Siren Hong: "If people are familiar with MetaGPT, they will understand the MGX It is a product where multiple intelligences collaborate online at the same time to help users solve problems. Users just need to use it like ChatGPT As soon as a requirement is entered, a powerful intelligence will break down the task and distribute it to different intelligences to execute it."
"The whole product is currently focused on the field of code generation. For example, if a user wants to create a personal website, a game, or a data analytics application, etc., our intelligent body can accomplish the task very well. During the development process, users can modify their requirements at any time, such as adjusting the style, typography or layout of the front-end project, which our intelligent bodies can also do naturally, thus significantly reducing development costs."
Unlike products such as Manus and OpenManus, MGX has automatic deployment capabilities. During the development process, the software is automatically deployed and users can preview and adjust the results in real time. In addition, each of the intelligences in the MGX product has the previously mentioned computer tool calls, browser tool calls, and planning and code execution capabilities.
"We are also exploring aesthetic assessment of design or data visualization effects internally, and in the future we may form corresponding Benchmarks to help large models or Agents learn to assess whether the generated pages or data dashboards meet user expectations and aesthetic standards." Hong Sirui revealed.
Below are some examples of websites generated by MGX:
Personal website:
- https://alex-portfolio-yhx5c3-v1.mgx.world/
- https://photographer-portfolio-myuf2t-v1.mgx.world
Personal Blog:
- https://personal-blog-v7amdv-v2.mgx.world
- https://cute-cartoon-blog-p58801-v1.mgx.world
Personal business cards:
- https://portfolio-dveerm-v1.mgx.world
- https://emma-anderson-homepage-8rnqm6-v1.mgx.world
Q2. Will MGX DEV follow up with new Agent types?

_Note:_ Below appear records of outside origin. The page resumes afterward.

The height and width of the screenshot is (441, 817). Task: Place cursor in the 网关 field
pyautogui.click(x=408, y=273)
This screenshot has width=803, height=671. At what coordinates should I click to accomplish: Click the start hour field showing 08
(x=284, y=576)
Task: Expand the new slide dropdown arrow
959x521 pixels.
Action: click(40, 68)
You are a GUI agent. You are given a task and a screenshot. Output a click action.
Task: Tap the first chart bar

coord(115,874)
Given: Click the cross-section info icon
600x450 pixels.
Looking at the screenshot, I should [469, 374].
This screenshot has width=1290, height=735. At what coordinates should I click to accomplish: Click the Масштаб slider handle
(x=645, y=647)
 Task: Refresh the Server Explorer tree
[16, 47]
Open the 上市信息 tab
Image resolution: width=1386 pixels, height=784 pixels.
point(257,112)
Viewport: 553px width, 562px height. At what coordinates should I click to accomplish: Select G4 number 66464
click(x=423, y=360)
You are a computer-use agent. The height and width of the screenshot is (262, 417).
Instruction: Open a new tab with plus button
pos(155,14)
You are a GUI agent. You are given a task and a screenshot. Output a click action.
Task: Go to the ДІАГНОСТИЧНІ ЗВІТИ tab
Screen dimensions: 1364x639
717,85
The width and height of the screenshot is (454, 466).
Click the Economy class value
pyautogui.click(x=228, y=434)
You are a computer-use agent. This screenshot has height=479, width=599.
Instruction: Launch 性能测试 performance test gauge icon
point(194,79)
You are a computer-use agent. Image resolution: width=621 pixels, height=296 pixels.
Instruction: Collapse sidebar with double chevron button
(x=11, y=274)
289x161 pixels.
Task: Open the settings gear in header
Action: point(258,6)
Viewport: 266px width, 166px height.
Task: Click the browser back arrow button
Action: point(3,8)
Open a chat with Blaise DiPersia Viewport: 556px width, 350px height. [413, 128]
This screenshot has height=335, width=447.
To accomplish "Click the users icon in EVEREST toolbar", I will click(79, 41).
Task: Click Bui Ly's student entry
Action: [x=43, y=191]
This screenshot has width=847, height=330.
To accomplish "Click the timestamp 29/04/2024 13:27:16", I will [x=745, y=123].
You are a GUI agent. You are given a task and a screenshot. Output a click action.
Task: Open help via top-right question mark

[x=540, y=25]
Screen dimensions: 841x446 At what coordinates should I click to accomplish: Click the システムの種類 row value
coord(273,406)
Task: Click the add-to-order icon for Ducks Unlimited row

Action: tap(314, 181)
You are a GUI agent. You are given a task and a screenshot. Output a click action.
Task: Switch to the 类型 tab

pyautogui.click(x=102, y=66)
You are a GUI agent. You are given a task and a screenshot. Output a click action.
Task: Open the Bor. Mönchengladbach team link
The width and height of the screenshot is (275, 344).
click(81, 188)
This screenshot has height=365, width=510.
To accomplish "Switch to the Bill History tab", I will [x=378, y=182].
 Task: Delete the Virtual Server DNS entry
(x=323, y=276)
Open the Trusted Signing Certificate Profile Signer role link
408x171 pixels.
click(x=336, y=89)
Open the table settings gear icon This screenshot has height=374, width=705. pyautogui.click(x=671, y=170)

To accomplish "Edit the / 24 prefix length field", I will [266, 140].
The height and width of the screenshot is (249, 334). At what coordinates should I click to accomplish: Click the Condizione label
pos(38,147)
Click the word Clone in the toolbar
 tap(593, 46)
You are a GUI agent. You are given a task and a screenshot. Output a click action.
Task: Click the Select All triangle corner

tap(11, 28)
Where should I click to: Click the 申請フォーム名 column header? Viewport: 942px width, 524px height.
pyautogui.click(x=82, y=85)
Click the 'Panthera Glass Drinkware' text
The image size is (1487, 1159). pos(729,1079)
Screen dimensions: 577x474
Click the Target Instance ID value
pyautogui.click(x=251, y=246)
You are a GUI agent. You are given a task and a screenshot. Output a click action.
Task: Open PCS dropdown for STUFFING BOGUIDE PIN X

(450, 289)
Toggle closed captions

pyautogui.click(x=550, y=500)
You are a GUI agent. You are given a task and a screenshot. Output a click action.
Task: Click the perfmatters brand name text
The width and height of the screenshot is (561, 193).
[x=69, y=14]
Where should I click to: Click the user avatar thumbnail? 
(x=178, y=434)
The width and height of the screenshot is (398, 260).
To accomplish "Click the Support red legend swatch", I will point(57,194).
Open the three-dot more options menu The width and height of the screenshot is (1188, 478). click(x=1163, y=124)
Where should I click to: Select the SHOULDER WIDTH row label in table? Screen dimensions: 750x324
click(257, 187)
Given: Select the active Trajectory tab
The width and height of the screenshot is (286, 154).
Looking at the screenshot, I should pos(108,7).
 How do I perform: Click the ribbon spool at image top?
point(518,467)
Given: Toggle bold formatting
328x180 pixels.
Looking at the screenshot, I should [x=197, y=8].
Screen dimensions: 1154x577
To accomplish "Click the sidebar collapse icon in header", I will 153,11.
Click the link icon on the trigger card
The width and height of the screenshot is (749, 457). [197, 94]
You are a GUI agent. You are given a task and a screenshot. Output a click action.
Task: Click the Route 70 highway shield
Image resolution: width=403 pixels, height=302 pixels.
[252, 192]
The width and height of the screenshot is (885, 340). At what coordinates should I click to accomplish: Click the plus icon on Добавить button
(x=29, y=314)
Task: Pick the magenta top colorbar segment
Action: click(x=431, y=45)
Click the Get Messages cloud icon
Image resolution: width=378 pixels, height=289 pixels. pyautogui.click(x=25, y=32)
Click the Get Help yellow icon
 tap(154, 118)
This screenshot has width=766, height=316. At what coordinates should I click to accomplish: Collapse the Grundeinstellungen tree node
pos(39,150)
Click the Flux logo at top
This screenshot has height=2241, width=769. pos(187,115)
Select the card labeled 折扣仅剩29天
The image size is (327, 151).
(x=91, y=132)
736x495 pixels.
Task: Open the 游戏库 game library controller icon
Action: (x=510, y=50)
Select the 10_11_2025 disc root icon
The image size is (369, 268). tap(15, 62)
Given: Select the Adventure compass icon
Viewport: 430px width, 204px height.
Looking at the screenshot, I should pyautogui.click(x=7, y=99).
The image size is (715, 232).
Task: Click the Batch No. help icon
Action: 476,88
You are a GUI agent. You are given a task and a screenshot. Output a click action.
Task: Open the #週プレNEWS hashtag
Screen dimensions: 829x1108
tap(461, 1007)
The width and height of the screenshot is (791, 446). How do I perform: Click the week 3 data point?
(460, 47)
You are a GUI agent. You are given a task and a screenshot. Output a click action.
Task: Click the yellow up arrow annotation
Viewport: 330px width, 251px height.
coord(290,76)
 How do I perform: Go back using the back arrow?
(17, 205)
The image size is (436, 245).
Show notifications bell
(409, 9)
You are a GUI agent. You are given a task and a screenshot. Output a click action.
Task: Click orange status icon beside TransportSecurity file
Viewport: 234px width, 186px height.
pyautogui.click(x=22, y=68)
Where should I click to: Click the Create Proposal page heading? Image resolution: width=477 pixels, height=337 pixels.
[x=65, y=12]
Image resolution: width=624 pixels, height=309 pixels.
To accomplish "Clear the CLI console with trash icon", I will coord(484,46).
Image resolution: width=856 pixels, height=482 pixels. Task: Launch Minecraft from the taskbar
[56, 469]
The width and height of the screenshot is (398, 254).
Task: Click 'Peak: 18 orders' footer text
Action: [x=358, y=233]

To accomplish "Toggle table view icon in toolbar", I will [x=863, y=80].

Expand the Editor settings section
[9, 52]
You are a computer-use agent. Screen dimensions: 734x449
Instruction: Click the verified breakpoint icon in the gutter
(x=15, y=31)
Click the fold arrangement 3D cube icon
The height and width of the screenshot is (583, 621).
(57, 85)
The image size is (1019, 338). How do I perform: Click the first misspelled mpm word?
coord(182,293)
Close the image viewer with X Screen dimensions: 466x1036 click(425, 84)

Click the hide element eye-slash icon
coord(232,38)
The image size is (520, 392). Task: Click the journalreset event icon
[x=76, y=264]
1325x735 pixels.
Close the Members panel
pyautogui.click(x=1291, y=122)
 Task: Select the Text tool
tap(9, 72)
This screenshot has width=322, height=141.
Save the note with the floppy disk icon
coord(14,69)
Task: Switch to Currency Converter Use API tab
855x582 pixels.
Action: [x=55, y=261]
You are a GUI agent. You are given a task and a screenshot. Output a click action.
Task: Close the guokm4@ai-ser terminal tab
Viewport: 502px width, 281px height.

Siwei Hong: "MGX will continue to add new types of Agents in the future. We are currently experimenting internally with a new type of intelligence called User Agent." When a user's project is deployed, it may fail to run directly or have defects, resulting in blank pages, etc. User Agent will actively detect the effects of project deployment, such as taking screenshots of the page, actively interacting with the webpage, testing the feasibility and executability of the generated software, and then further notifying other intelligences responsible for development to fix it in order to complete the project in a more perfect way. "In addition, we may also internally precipitate Benchmarks for aesthetic assessment of design or data visualization effects, enabling Agent to determine whether the quality and aesthetic performance of a page or data dashboard meets expectations." Hong Siren added.